Fortress Ehrenbreitstein and the Deutsche Eck in Koblenz


Koblenz is one of German's oldest cities. Founded sometime by the Roman conquerers of the Rhineland, and now over 2000 years old, and derives its name from its location at the "confluence" of the Rhine and Mosel rivers. In my observation a somewhat sleepy, provincial municipality, Koblenz has an undeniably rich history and is an important administrative and educational hub in the northern region of the small German state of Rhineland-Palatinate, hosting three universities and the archives of Rhineland-Palatinate. Koblenz also hosts the imposing Fortress Ehrenbreitstein on a hill opposite and overlooking the river confluence point (called "Deutsches Eck" or "German Corner") where stands an imposing monument erected to commemorate German unity, symbolized by the German Emperor Wilhelm I on horseback.

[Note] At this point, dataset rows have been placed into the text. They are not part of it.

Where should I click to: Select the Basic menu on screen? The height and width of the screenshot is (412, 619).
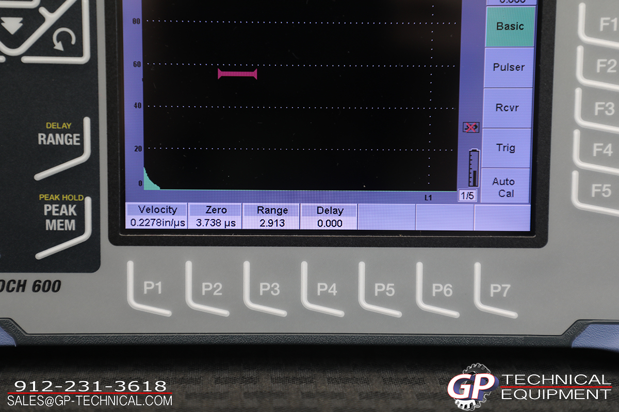(x=510, y=26)
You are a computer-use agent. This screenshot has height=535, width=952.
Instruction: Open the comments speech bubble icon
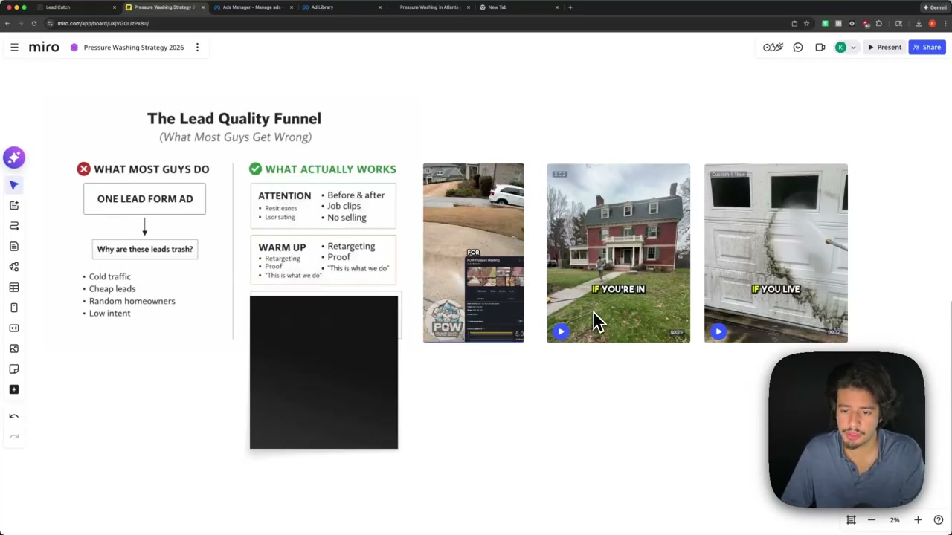point(798,48)
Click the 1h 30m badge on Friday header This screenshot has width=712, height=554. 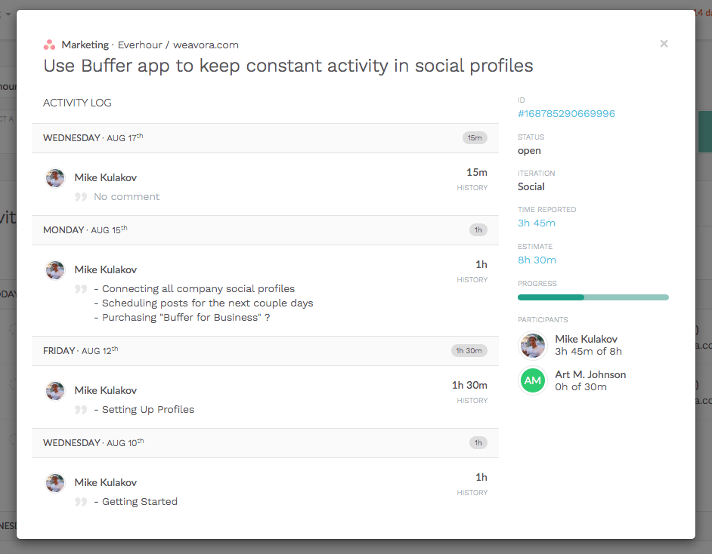(x=469, y=351)
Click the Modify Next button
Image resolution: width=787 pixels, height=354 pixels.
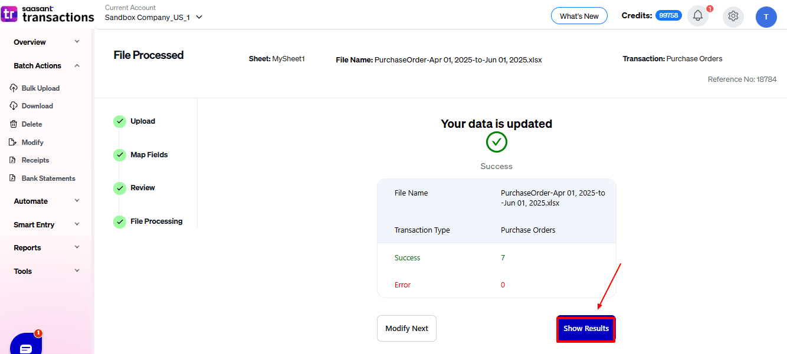pyautogui.click(x=406, y=328)
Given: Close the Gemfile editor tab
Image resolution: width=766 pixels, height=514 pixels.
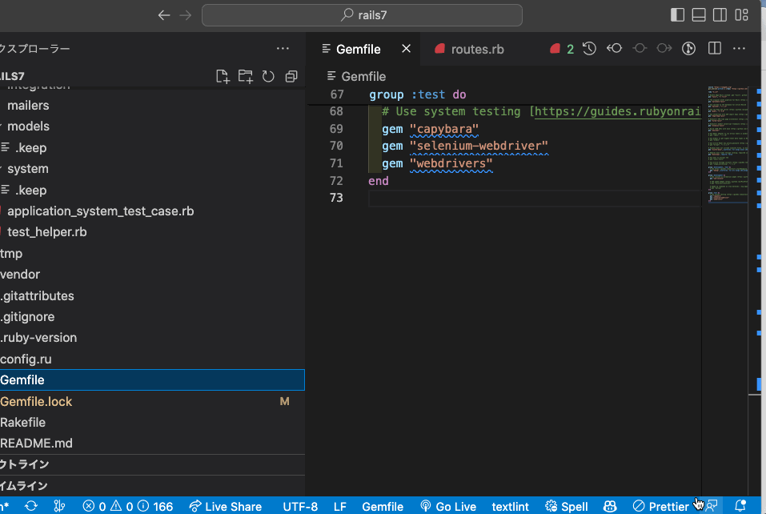Looking at the screenshot, I should pyautogui.click(x=406, y=49).
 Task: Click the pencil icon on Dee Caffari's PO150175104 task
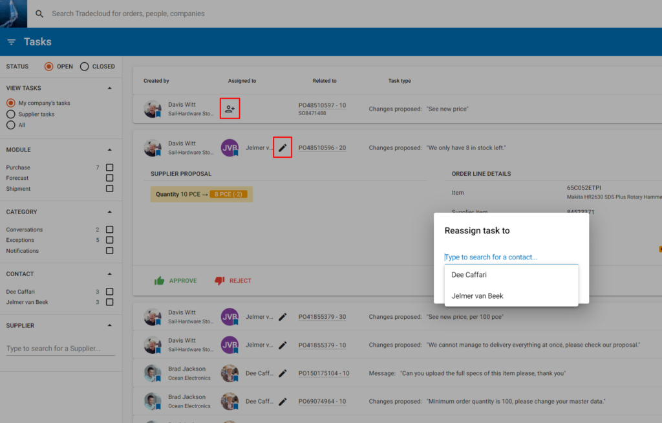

The photo on the right shows a view of the Paffendorfer bridge over the Rhine and was taken in 1930. This photo and other historical photos of Koblenz, dating back to the beginning of the 20th century, can be found here. Check out the official website of the city of Koblenz here and the 360-degree panoramas from various places in Koblenz.

I visited Koblenz on a number of occasions and, because I like visiting fortresses and being photographed in front of monumental statues or edifices, have usually landed up there at either Fortress Ehrenbreitsein or the Deutsches Eck. You can see these photos below.

On a more personal note, Koblenz has played an important role for my mother's family. Months after the second world war ended, my mother, her two sisters and my grandmother practically fled the eastern part of Germany and, after spending some time in the Frankfurt area, came to the Rhineland. They settled down in Höhr-Grenzhausen, a small town renowned for its ceramic industry and located hardly 15 kilometers outside Koblenz. My one Aunt still lives there today. My grandmother passed away in a Koblenz hospital in April 1975.       

The photos below were taken in 1999. I travelled to Koblenz in the company of my very dear friend Klaus Grütjen, who at the time was my future doctoral supervisor's right hand man and the official at the German University of Administrative Sciences Speyer  responsible for tutoring all foreign students, and my colleague and friend Christian Sissao from Burkina Faso in West Africa, who came to Speyer to study public administration. Among all foreign students enrolled in the masters programme, he qualified on first place. 


Photo of the great Fortress Ehrenbreitstein taken from a point near the German Corner. The Fortress, whose original structure was 1000 years, and was destroyed by the French at the end of the 18th century, is supposedly one of the largest and most imposing in Europe.     Me standing in front of a memorial to the German soldiers who died in wars. 
    My friends Klaus Grütjen (left) and Christian Sissao (right) pose for a photo at a vantage point at Fortress Ehrenbreitstein. In the background, the confluence of the Rhine and Mosel rivers, and the German Corner, are clearly visible. Sadly, a streak of light has ruined the second photo. The photo on the right shows a fish-eye view of the Rhine-Mosel confluence and the German Corner from Fortress Ehrenbreitstein.  
  The monument of Kaiser Wilhelm I on horseback at the German Corner. It must be one of the most imposing structures of its kind in Europe. Don't leave Koblenz without paying it a visit.  


  Klaus, Christian and myself pose for this photo in front of the monument of Kaiser Wilhelm I. What a photo!